▸ **DATA SUPPLIED**:
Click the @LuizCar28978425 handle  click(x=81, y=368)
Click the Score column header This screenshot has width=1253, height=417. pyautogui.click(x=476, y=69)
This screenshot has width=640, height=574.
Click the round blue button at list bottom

---

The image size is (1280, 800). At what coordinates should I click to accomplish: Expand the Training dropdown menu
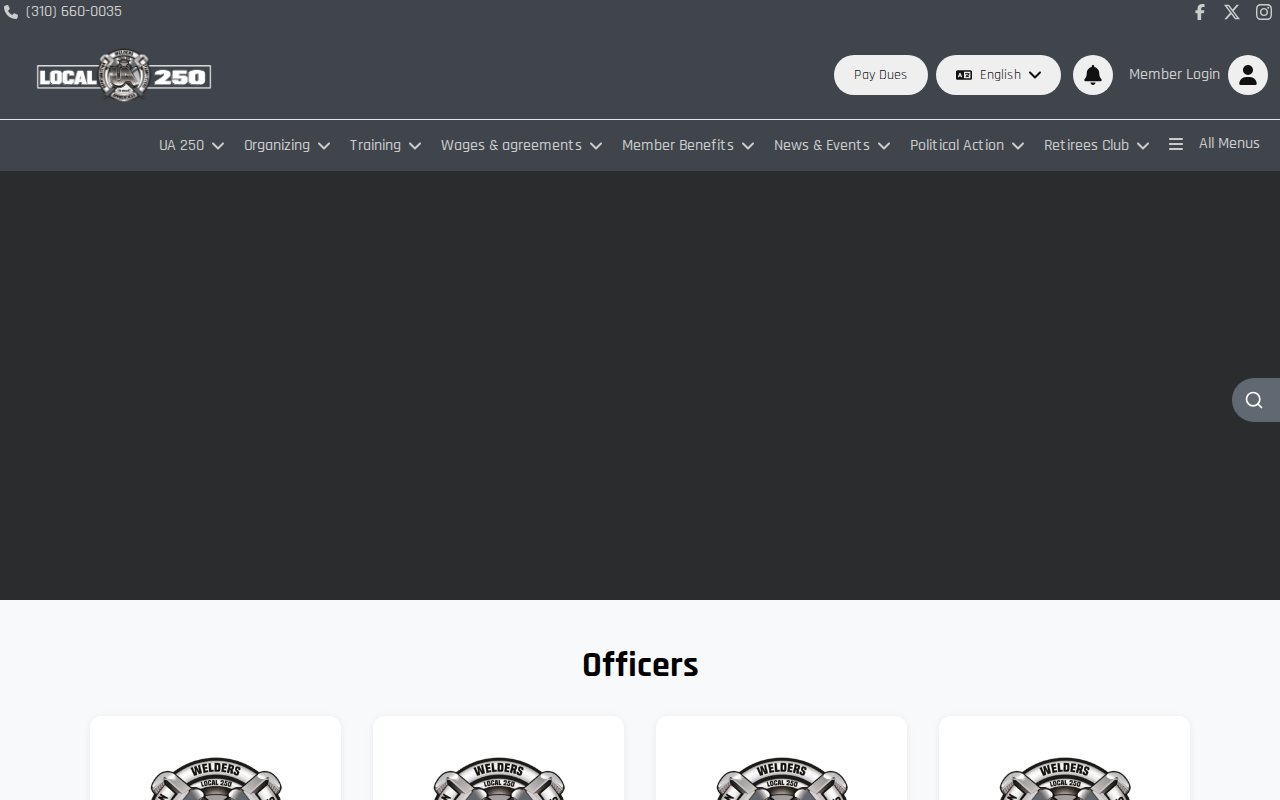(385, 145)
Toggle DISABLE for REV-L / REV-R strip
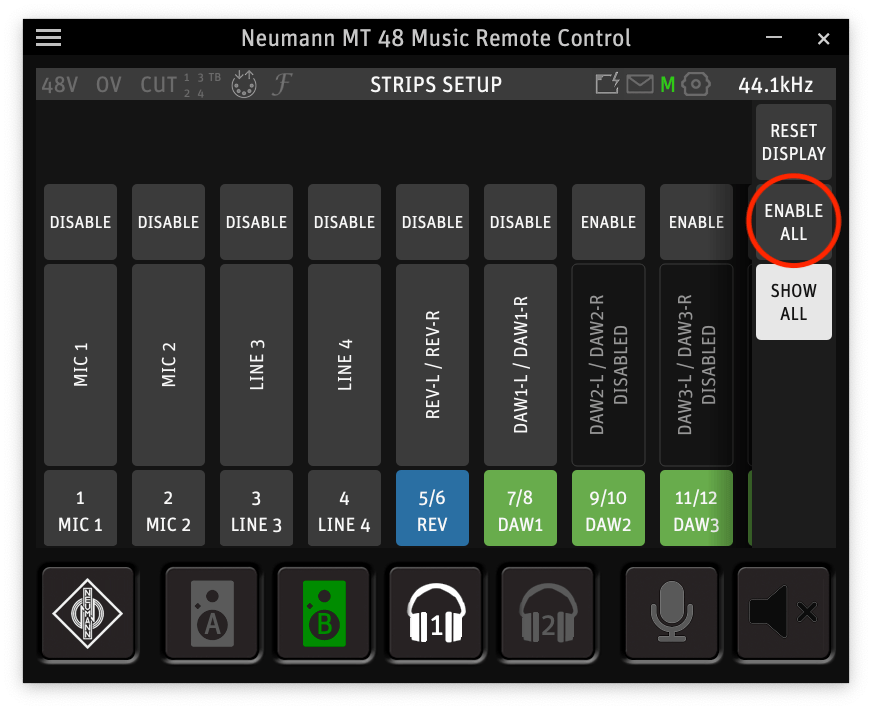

---

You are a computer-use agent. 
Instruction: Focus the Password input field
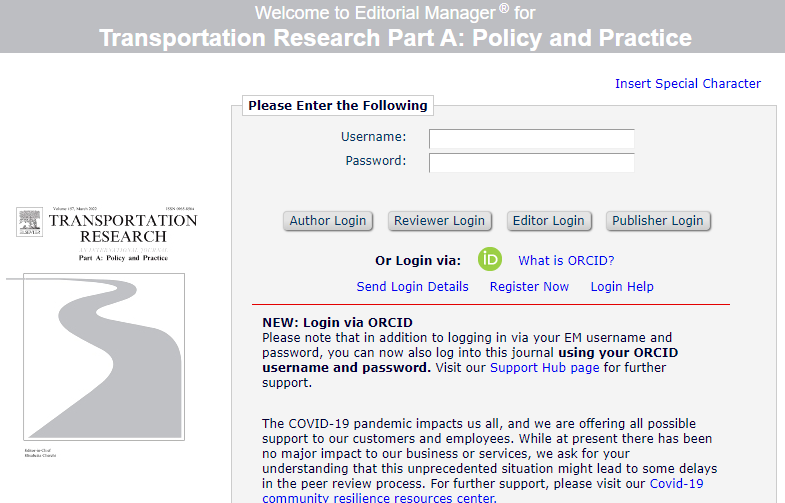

▸ **THE TASK**: Begin with the line that has "Click the @LuizCar28978425" in the listing above and end after the line that has "Click the round blue button at list bottom"; output those lines exactly.

▸ **ANSWER SPACE**:
Click the @LuizCar28978425 handle  click(x=81, y=368)
Click the Score column header This screenshot has width=1253, height=417. pyautogui.click(x=476, y=69)
This screenshot has width=640, height=574.
Click the round blue button at list bottom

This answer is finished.